The other stellar success for O’Farrell was to revive the comatose free trade agreement and turn it into an Economic Cooperation and Trade Agreement (ECTA) that was finally signed in April 2022 and came into effect towards the end of the year. The logjam that had lasted for almost a decade since talks for a Comprehensive Economic Cooperation Agreement (CECA) began in May 2011 was finally broken with two imaginative moves. The first involved roping in former PM Tony Abbott as Morrison’s special trade envoy. Abbott was the first foreign leader to visit India after Modi’s election in 2014 and he had built a close personal relationship with the Indian leader. His visit in August 2021 and meetings with Modi, several cabinet ministers, senior officials and media were the equivalent of a political sales pitch for the agreement. The second key intervention was to acknowledge the vast differences between the two economies, drop the insistence on a “comprehensive” agreement and accept the asymmetrical reduction in tariffs reflected in the ECTA.

As a veteran NSW politician, his easy access to the foreign minister and the prime minister would be the envy of any career diplomat.

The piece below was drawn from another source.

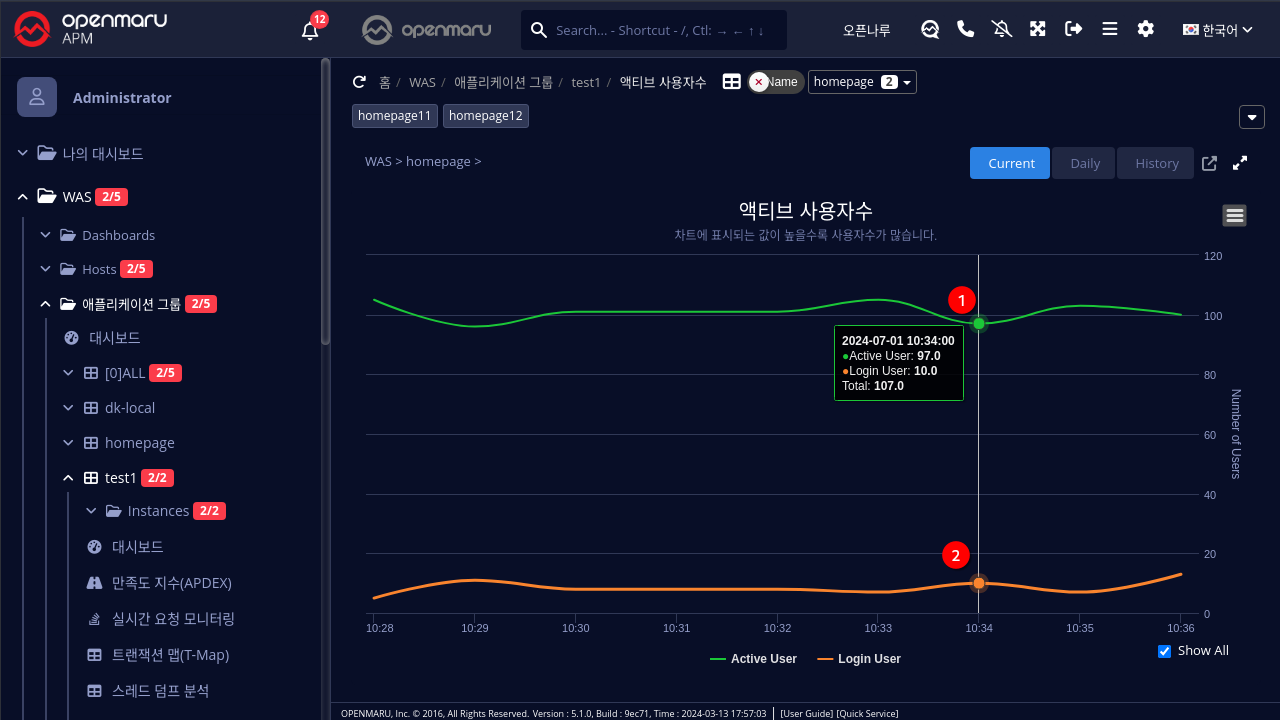The width and height of the screenshot is (1280, 720).
Task: Click the logout icon in header
Action: 1073,29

These outcomes must come as a surprise to critics of then Foreign Minister Marise Payne’s decision to appoint the former Premier of New South Wales to the complex and challenging post of High Commissioner to India. But O’Farrell was better informed than the average politician when he took up the role, having served as deputy chair of the influential Australia-India Council and as NSW’s special envoy for India. Once the Covid-19 restrictions had eased, he set about the diplomat’s task of winning friends and influencing people with great gusto.

In visits to state capitals around the country, O’Farrell described himself as a former “chief minister” of NSW to establish an easy connect with chief ministers of several major states. He also read the tea leaves about the shifts taking place in BJP-ruled India by calling on RSS chief Mohan Bhagwat at the Hindutva-supporting organisation’s headquarters in Nagpur, much to the chagrin of left-liberal elements in Australia. He combined the deft touch of a skilled politician and a calibrated engagement with the raucous Indian media to visibly raise Australia’s profile in the country. But his efforts also coincided with the egregious behaviour of China under Xi Jinping towards both Australia and India. Little wonder that an Observer Research Foundation survey of foreign policy attitudes of urban youth in India showed Australia as the most trusted country after the United States, and also showed China as the country of greatest concern.

There was also an invisible dimension that underpinned O’Farrell’s success. Many of the dramatis personae, including Tony Abbott, Scott Morrison, Marise Payne and Anthony Albanese, happen to be Sydneysiders like him. As a veteran NSW politician, his easy access to the foreign minister and the prime minister would be the envy of any career diplomat. That also brings up the time-worn question of who is more effective – a politician or a career diplomat? Having served as a diplomat, my own bias obviously tilts towards the latter. But objectivity demands at least the acknowledgement that the right political appointee at the right place can be a force multiplier.

As Philip Green, a highly regarded career diplomat, gets ready for his assignment in New Delhi, he might find that he’s got a pair of rather large shoes to fill. He also inherits a busy inbox that includes the still to be completed CECA, the somnolent Australia-India Infrastructure Forum and the imminent visit of Albanese for the G20 Summit in September.